Welche gesellschaftlichen Veränderungen werden als Faktoren für Kinderdelinquenz und Jugendkriminalität genannt?
Globalisierung, Entnationalisierung und der damit verbundene Wegfall gewohnter Sicherheiten, die "Ferne der Politik" und die Unsicherheit der eigenen Zukunft werden als Faktoren genannt, die die Sehnsucht nach geordneten Strukturen wecken und Jugendliche in kleinere Gruppen oder in Drogenkonsum und Kriminalität treiben können.
Was bedeutet Interdisziplinarität im Kontext der Bekämpfung von Kinderdelinquenz und Jugendkriminalität?
Interdisziplinarität bedeutet, dass Experten aus verschiedenen Bereichen (Medizin, Jura, Pädagogik, Psychologie, Polizei) zusammenarbeiten müssen, um den Schwierigkeiten in ihrer Multidimensionalität zu begegnen.

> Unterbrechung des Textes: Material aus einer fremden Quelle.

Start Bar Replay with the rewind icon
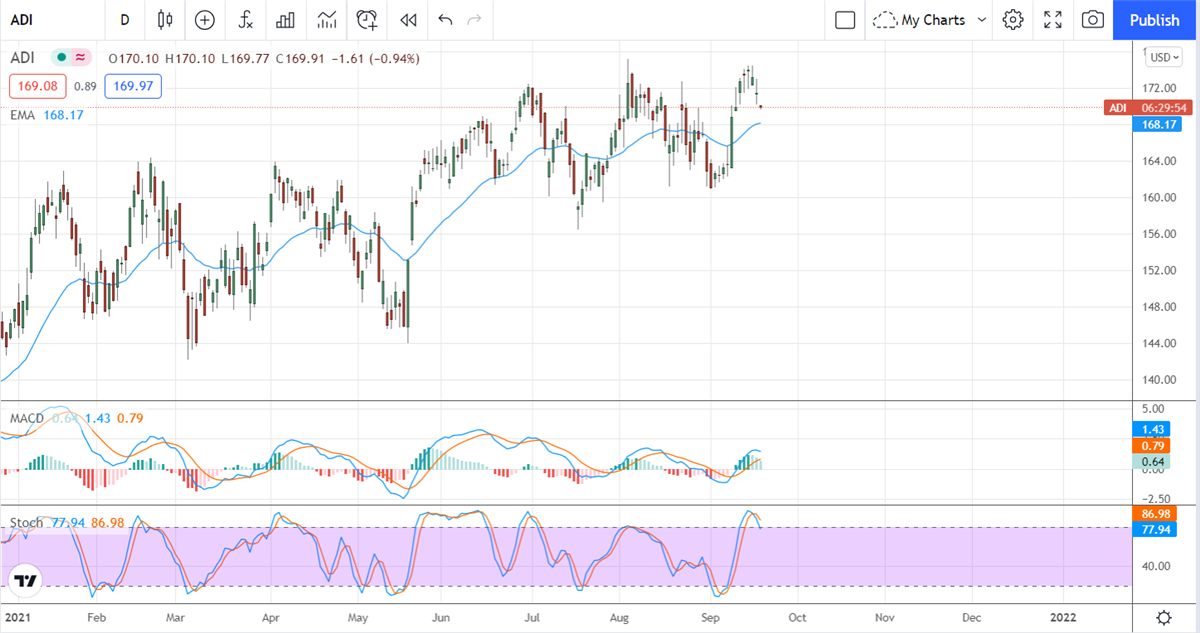Screen dimensions: 1200x633 (407, 20)
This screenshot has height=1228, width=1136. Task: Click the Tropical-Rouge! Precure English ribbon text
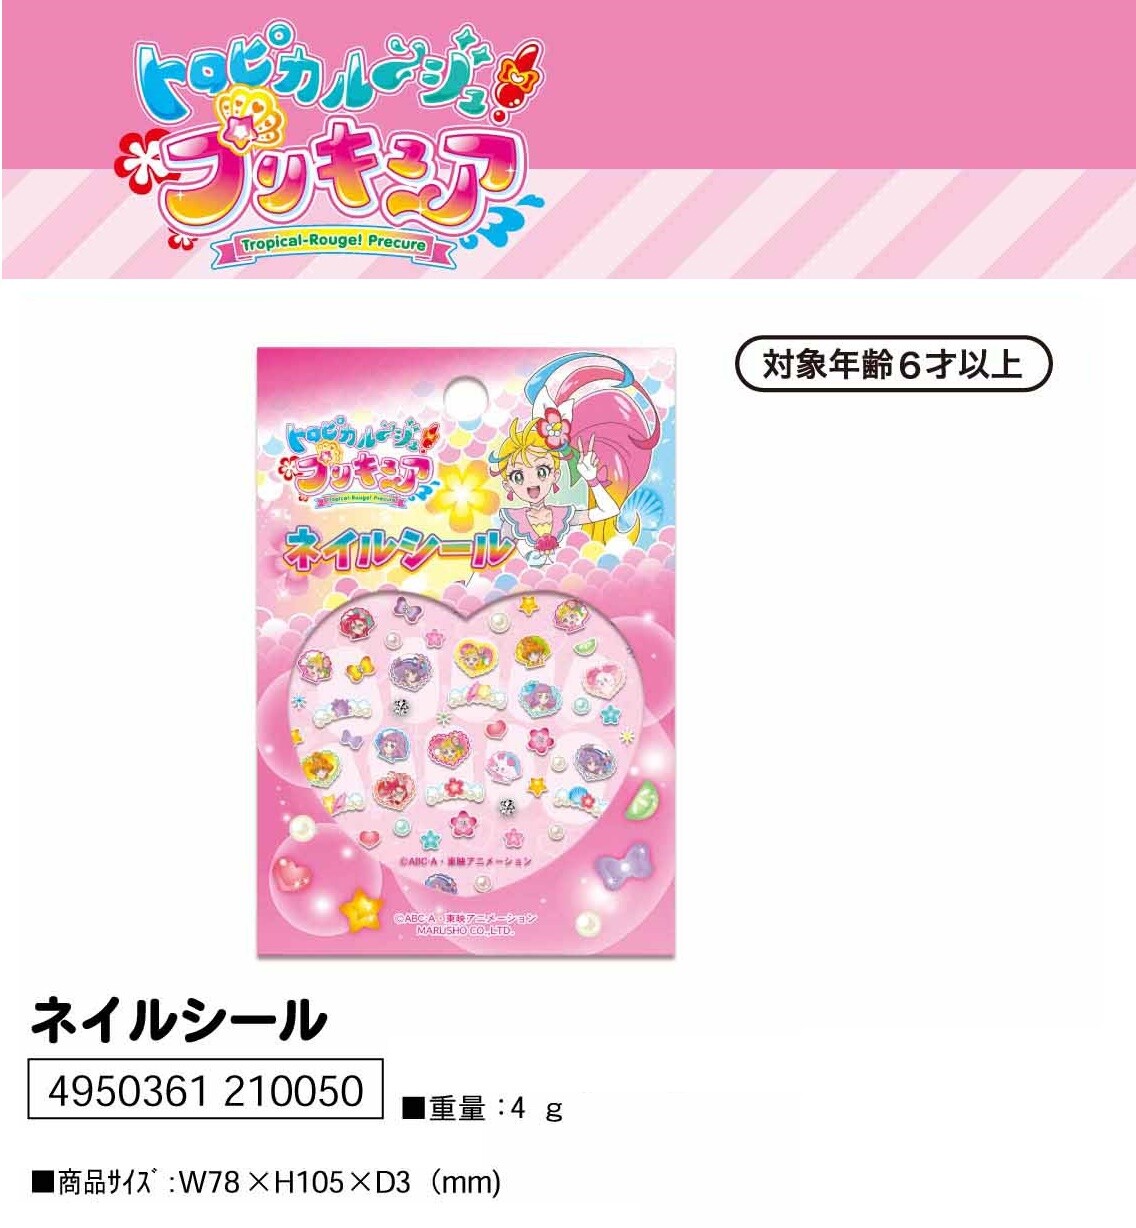(334, 243)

Eine interdisziplinäre Herangehensweise wird vor dem Hintergrund anwachsender Probleme und Rationalisierungsdruck durch staatliche Institutionen als notwendig erachtet.
Welche Kritik wird an Kohlbergs Theorie geübt?
Es wird angedeutet, dass Habermas behauptet, Kohlberg habe die Beweislast für seine Entwicklungslogik nicht eingelöst. Zudem wird angemerkt, dass Habermas' eigene Herleitung einer Entwicklungslogik in den Bildungsprozessen von Moralentwicklung und Ich-Identität undurchsichtig und fehlerhaft sei.